* **TRECHO DO TEXTO**:
- - - -

19/11/2006 16h44 – Atualizado em 19/11/2006 16h44

Estadão.com.br

A chegada tardia do El Niño neste ano frustrou as previsões de meteorologistas, que esperavam uma temporada movimentada de furacões no Atlântico Norte. O El Niño é um aquecimento das águas no Oceano Pacífico, que altera o regime de ventos e de chuvas.

A explicação para a relativa calma da estação de tempestades é de William Gray, da Universidade do Colorado. Gray e o colega Philip Klotzbach haviam previsto uma estação de furacões com atividade bem acima da média, em boletins emitidos em dezembro de 2005 e nos meses de abril e maio deste ano.

No boletim de maio, eles ainda previam 17 tempestades fortes o bastante para ganhar um nome próprio, nove das quais seriam furacões. Em vez disso, houve nove tempestades com nome, cinco das quais, furacões, desde o início da temporada das tempestades, em 1º de junho. O período se encerra em 30 de novembro.

A temporada de 2006 teve o menor número de tempestades com nome desde 1997, o menor número de furacões desde 2002 e o menor número de tempestades fortes a tocar solo americano desde 2001.

A temporada de 2005 foi marcada por diversos furacões de grande intensidade, incluindo Katrina, que devastou parte do sul dos Estados Unidos, praticamente riscando a cidade de New Orleans do mapa. Especialistas ainda debatem se há uma ligação direta entre o recrudescimento ocorrido em 2005 e o fenômeno da mudança climática global.

- - - -

* **ITENS SELECIONADOS**:
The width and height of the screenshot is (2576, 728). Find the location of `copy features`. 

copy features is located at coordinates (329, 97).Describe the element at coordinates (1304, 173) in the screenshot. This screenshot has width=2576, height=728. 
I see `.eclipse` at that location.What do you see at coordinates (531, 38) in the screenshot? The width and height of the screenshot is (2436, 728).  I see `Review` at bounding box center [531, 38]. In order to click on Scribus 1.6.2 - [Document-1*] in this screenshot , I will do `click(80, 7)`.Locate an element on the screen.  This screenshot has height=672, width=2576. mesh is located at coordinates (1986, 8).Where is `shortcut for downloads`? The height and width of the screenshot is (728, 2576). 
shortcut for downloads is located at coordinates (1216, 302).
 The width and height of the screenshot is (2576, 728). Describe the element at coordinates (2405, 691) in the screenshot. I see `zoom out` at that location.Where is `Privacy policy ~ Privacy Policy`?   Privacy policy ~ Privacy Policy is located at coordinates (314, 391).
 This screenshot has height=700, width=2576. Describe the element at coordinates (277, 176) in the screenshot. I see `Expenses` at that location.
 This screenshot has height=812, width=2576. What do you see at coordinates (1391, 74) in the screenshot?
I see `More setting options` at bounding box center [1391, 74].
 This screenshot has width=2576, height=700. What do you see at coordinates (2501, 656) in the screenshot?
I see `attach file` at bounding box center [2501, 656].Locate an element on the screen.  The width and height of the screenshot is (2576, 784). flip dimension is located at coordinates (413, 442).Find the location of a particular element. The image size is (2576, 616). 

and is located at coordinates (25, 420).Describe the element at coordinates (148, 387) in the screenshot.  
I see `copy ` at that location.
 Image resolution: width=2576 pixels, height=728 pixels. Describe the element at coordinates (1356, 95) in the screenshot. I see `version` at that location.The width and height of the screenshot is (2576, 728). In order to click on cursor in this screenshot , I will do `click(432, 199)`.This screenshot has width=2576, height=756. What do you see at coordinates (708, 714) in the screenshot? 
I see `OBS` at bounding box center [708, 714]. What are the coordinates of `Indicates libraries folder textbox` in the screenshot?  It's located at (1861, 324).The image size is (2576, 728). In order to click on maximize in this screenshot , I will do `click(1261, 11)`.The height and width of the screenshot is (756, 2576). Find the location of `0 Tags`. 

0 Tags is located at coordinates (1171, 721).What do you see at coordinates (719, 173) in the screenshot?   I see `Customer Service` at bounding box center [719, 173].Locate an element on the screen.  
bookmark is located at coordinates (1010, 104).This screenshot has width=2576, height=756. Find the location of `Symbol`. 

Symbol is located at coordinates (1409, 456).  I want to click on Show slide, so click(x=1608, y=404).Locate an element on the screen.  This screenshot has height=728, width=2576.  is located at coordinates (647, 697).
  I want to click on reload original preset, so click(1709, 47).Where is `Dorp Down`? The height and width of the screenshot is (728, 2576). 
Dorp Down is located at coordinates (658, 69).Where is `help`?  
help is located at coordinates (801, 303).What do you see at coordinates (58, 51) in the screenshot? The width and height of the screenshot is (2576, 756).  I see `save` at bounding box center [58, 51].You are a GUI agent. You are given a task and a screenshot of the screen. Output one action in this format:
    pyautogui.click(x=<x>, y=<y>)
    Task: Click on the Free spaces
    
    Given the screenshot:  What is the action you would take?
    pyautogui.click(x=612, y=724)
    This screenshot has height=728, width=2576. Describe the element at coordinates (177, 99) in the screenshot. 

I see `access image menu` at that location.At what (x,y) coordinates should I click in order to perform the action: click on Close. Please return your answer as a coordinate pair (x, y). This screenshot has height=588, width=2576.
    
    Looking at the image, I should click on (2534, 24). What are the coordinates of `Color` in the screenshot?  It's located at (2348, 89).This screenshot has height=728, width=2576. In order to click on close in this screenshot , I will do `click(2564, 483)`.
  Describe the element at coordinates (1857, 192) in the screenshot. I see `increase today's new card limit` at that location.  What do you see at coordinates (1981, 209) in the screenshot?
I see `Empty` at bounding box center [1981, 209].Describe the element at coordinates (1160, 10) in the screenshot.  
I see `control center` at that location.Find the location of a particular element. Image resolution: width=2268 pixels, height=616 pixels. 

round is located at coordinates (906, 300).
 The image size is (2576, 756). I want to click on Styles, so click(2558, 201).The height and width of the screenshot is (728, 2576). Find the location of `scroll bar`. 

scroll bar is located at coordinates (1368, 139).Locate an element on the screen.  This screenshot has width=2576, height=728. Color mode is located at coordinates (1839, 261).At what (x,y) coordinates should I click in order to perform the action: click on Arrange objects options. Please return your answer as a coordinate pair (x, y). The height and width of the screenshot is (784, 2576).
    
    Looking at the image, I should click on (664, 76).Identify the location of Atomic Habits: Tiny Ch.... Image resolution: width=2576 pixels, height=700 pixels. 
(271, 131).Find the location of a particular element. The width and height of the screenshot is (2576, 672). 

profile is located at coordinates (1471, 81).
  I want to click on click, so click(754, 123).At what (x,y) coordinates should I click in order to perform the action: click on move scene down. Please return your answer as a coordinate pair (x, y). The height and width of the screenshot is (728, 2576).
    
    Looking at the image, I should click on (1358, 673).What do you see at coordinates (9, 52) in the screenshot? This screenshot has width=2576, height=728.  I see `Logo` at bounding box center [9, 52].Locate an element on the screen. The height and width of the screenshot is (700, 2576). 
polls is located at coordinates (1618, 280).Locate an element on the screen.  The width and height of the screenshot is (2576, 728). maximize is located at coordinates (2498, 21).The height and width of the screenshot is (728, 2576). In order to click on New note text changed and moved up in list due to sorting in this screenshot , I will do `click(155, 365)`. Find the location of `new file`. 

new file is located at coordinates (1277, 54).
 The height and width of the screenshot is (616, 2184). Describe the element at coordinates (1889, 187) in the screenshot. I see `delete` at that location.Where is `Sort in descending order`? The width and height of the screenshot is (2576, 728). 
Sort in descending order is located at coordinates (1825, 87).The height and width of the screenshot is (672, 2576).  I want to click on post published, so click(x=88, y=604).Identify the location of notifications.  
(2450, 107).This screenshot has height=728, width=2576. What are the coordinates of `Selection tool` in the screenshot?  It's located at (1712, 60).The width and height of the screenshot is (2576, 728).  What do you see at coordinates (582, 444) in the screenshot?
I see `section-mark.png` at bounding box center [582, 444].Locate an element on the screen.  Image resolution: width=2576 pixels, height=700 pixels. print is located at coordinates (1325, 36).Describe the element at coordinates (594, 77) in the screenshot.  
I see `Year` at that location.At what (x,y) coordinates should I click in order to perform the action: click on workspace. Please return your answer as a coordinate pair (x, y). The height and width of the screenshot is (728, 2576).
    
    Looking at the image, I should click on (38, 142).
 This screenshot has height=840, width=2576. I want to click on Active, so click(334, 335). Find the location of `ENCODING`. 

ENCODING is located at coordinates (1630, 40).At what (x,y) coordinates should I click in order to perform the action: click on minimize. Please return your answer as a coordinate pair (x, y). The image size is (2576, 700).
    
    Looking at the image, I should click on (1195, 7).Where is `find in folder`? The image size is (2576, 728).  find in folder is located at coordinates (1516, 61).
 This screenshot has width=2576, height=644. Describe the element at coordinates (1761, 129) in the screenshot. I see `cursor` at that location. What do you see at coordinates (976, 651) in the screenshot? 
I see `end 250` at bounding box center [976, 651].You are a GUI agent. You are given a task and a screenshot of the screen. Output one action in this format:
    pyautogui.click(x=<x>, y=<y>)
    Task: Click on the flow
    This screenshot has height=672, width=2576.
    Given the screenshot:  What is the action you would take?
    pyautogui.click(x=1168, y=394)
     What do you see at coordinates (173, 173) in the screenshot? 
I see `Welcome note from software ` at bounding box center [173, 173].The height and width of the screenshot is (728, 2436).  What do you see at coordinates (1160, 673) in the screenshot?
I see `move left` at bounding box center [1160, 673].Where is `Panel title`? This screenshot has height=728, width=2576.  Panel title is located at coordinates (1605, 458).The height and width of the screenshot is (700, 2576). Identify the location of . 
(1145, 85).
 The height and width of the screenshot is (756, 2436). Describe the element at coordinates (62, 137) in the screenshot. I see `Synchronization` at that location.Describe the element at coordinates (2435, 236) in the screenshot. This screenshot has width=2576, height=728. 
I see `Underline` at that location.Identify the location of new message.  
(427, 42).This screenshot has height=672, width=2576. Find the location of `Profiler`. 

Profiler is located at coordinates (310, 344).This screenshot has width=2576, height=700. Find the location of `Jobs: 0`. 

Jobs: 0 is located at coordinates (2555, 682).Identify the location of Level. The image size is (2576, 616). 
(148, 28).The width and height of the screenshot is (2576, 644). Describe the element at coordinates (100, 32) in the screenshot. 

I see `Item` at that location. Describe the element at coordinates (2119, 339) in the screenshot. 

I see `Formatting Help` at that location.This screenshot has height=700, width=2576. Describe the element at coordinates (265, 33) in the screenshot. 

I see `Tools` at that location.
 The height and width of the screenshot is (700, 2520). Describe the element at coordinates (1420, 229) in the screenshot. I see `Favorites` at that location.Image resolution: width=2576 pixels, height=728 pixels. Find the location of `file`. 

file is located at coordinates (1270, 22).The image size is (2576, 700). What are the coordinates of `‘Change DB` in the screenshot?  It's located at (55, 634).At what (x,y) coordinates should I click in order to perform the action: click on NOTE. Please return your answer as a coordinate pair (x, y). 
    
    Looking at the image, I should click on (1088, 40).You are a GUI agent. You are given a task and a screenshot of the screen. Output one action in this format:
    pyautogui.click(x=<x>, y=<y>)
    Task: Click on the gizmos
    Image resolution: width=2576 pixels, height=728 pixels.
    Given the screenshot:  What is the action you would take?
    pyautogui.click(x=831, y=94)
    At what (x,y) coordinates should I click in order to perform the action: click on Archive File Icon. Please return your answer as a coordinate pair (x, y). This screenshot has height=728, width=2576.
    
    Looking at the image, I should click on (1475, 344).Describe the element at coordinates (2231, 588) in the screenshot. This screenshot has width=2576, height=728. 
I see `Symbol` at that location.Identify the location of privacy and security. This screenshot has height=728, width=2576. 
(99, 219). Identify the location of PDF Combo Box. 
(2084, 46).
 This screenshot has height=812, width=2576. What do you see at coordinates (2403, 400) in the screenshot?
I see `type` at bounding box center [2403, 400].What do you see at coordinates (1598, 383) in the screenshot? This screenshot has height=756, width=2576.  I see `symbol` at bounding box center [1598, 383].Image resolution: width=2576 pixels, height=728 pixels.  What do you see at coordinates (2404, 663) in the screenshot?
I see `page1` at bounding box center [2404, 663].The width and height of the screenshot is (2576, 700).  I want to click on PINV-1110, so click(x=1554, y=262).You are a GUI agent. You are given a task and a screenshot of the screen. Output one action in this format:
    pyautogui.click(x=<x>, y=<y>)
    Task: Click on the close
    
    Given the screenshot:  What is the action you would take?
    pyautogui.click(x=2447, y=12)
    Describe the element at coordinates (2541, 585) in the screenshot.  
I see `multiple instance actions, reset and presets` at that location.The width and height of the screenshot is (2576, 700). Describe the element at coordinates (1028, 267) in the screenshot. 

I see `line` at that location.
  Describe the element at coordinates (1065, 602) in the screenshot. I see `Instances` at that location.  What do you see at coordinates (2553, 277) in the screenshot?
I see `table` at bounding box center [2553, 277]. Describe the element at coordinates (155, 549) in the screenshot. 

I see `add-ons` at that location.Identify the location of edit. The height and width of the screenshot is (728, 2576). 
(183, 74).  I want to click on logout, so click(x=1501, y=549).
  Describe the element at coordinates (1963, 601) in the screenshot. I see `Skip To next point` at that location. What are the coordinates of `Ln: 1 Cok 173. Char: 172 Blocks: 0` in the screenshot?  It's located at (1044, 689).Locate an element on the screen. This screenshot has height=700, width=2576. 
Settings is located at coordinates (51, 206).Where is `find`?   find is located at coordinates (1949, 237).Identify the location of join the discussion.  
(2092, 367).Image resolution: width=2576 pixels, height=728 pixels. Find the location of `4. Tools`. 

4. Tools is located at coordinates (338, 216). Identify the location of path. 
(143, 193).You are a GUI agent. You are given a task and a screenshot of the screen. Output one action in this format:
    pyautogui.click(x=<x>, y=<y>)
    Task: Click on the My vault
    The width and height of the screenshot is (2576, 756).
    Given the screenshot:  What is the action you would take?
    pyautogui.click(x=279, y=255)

- - - -

* **ORDEM DE TRABALHO**:
Passe para o inglês esta frase do texto sobre a temporada de furacões: "O El Niño é um aquecimento das águas no Oceano Pacífico, que altera o regime de ventos e de chuvas." Os itens foram tirados de outra fonte, sem ligação com o trecho.

* **RESPOSTA DA TAREFA**:
El Niño is a warming of the waters in the Pacific Ocean that alters wind and rainfall patterns.